>>>>>
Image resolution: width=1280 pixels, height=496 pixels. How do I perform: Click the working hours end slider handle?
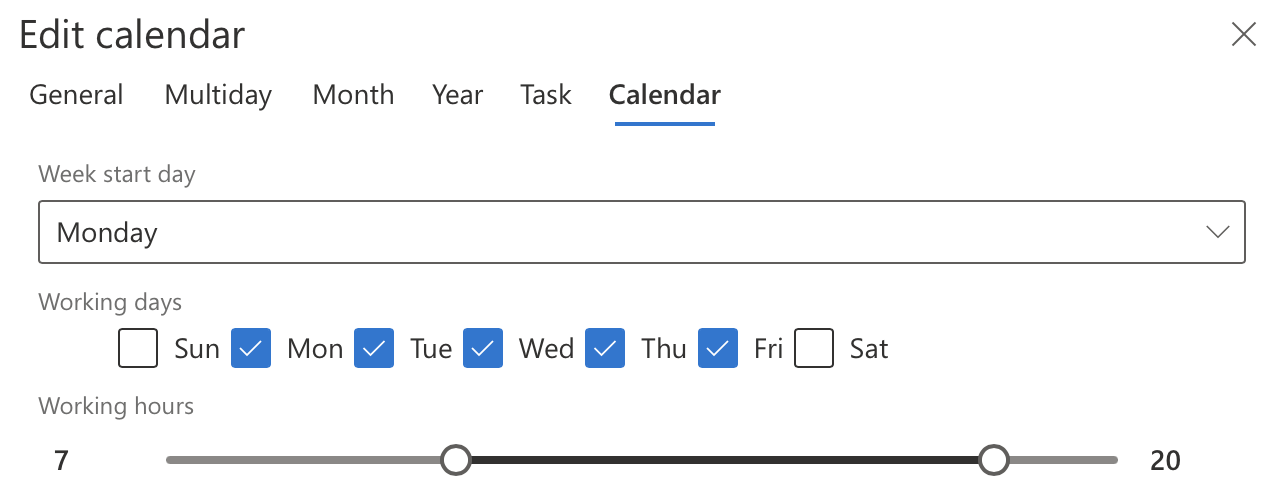coord(993,460)
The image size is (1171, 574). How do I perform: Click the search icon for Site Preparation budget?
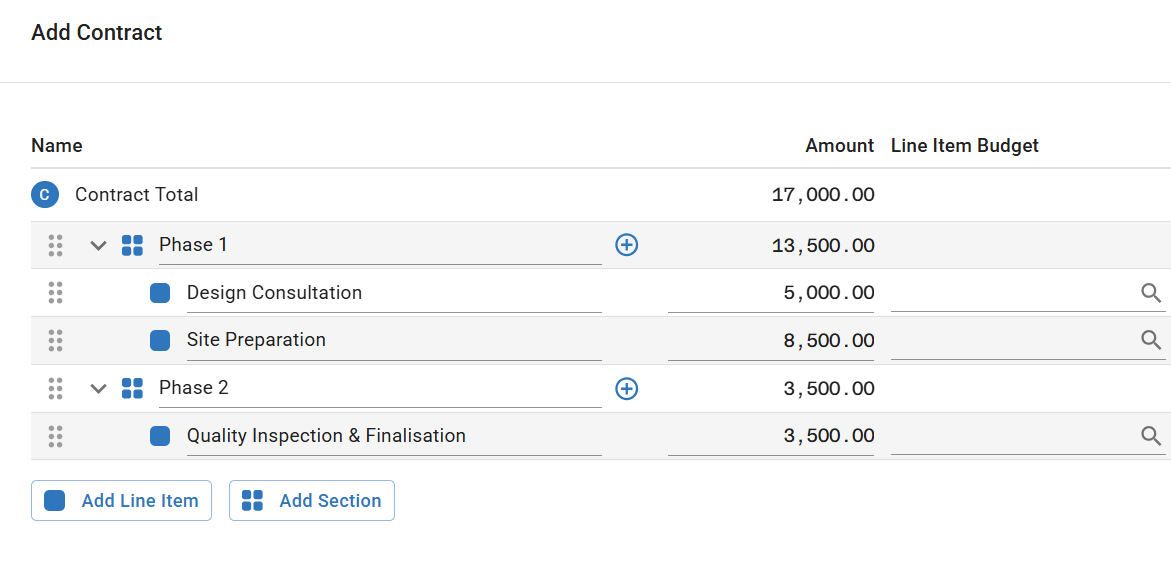(1151, 340)
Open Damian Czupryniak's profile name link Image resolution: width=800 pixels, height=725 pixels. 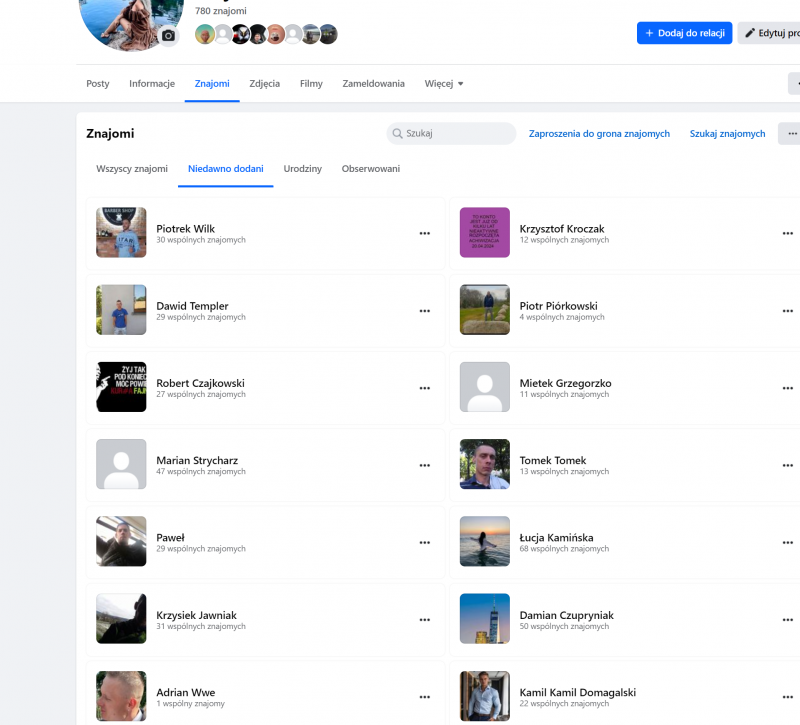tap(567, 615)
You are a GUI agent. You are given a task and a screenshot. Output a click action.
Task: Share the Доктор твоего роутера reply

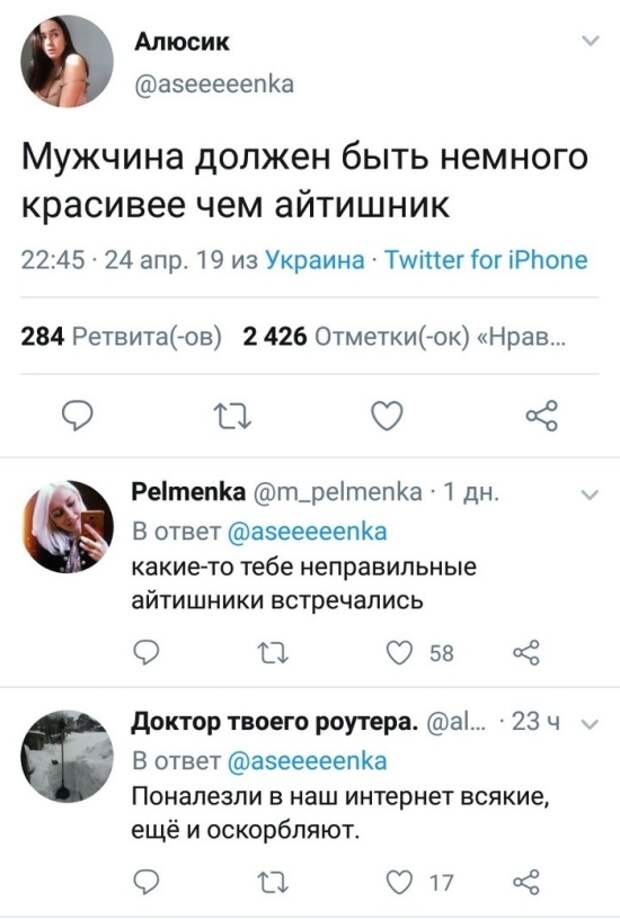(x=524, y=881)
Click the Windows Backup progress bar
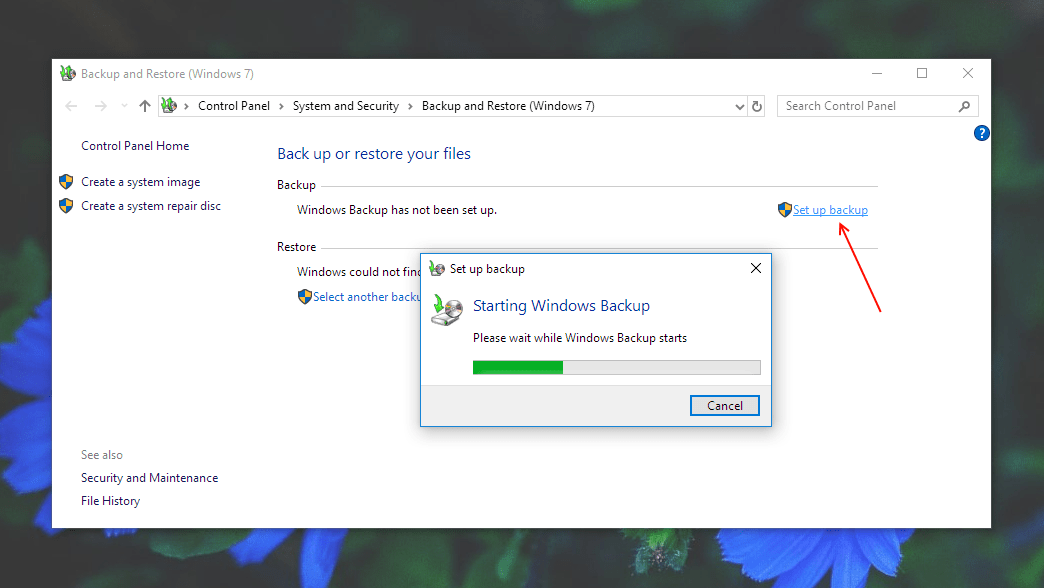This screenshot has height=588, width=1044. (x=616, y=367)
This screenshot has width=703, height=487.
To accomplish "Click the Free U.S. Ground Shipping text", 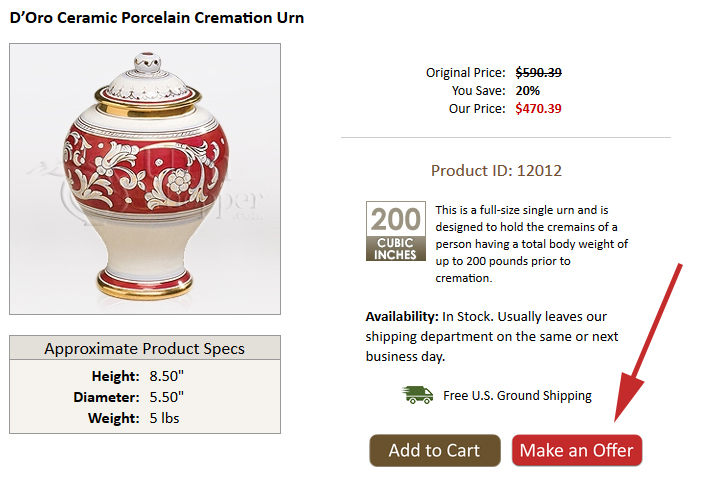I will click(x=517, y=395).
<<<<<
**Action item:**
Set the pictures aside and retype exactly the lines above from the line with "You are a GUI" to the line with "This screenshot has width=703, height=487.", both included, adding no others.

**Answer space:**
You are a GUI agent. You are given a task and a screenshot. Output a click action.
Task: Share the Доктор твоего роутера reply

(x=524, y=881)
Click the Windows Backup progress bar
This screenshot has height=588, width=1044. (x=616, y=367)
This screenshot has width=703, height=487.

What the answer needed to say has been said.